ACTIVITY
Would you please output, word for word, the span of the listing below that opens on the line containing "Task: Select the 98.000 milhas payment option" and closes on the line containing "Click the microphone"? Include both ends and nothing more.

Top of SUPPLIED INFORMATION

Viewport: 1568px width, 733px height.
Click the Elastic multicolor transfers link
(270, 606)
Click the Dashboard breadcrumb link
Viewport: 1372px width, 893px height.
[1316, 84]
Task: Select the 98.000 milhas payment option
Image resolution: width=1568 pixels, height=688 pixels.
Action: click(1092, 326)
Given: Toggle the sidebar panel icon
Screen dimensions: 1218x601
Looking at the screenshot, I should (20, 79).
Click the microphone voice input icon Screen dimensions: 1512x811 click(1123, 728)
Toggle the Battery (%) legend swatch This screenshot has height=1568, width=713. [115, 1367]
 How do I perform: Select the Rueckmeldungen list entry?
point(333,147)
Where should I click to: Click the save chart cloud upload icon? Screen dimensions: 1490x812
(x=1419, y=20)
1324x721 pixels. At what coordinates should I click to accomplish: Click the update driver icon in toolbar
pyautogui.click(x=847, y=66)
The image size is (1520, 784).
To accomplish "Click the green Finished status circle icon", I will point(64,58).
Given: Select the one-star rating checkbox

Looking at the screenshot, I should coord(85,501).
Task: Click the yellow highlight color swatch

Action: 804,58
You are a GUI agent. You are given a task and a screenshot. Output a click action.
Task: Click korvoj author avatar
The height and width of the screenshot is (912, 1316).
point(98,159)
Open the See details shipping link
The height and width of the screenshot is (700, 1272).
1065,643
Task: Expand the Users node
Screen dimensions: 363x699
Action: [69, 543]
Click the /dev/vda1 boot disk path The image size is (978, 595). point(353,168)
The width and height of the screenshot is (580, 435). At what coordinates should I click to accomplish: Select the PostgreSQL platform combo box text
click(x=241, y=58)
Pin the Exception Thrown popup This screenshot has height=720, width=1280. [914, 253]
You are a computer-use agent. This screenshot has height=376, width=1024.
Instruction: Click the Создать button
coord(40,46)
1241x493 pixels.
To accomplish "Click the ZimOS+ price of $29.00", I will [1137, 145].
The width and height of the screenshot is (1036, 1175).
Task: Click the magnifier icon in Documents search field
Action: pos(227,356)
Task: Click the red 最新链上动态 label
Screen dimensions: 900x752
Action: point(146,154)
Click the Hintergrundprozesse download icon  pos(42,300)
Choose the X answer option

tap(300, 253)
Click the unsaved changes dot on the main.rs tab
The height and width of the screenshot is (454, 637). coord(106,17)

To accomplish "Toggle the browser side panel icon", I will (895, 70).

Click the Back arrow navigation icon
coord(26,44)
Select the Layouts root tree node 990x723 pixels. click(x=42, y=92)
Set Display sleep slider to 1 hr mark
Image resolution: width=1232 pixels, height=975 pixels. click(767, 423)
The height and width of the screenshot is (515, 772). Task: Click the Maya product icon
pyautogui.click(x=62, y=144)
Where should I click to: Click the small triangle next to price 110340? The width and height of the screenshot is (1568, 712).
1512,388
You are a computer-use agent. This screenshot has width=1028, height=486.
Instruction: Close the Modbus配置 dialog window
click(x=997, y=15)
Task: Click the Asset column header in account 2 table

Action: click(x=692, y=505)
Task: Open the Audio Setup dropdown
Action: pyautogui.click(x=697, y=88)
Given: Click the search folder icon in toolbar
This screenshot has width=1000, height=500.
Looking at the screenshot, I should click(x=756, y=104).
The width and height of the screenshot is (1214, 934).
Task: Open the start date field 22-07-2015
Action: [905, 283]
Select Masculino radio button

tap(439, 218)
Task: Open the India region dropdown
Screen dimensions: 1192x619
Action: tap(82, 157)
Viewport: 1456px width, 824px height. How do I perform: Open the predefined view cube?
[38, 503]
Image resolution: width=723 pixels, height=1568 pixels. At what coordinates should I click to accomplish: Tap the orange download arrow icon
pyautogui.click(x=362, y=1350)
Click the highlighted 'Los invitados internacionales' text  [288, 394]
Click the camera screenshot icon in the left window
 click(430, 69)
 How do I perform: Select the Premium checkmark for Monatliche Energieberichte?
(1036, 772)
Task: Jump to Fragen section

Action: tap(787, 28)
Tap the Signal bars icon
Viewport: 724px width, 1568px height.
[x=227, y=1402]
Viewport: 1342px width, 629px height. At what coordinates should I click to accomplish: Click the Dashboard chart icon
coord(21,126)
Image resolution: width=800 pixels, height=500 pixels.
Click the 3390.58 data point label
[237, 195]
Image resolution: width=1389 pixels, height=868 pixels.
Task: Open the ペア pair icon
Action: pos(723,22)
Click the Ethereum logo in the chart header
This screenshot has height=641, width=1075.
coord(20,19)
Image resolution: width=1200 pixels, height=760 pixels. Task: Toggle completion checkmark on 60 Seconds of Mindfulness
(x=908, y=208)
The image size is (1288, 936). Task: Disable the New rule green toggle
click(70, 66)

Bottom of SUPPLIED INFORMATION

SOLUTION
Task: Select the 98.000 milhas payment option
Image resolution: width=1568 pixels, height=688 pixels.
Action: click(1092, 326)
Given: Toggle the sidebar panel icon
Screen dimensions: 1218x601
Looking at the screenshot, I should (20, 79).
Click the microphone voice input icon Screen dimensions: 1512x811 click(1123, 728)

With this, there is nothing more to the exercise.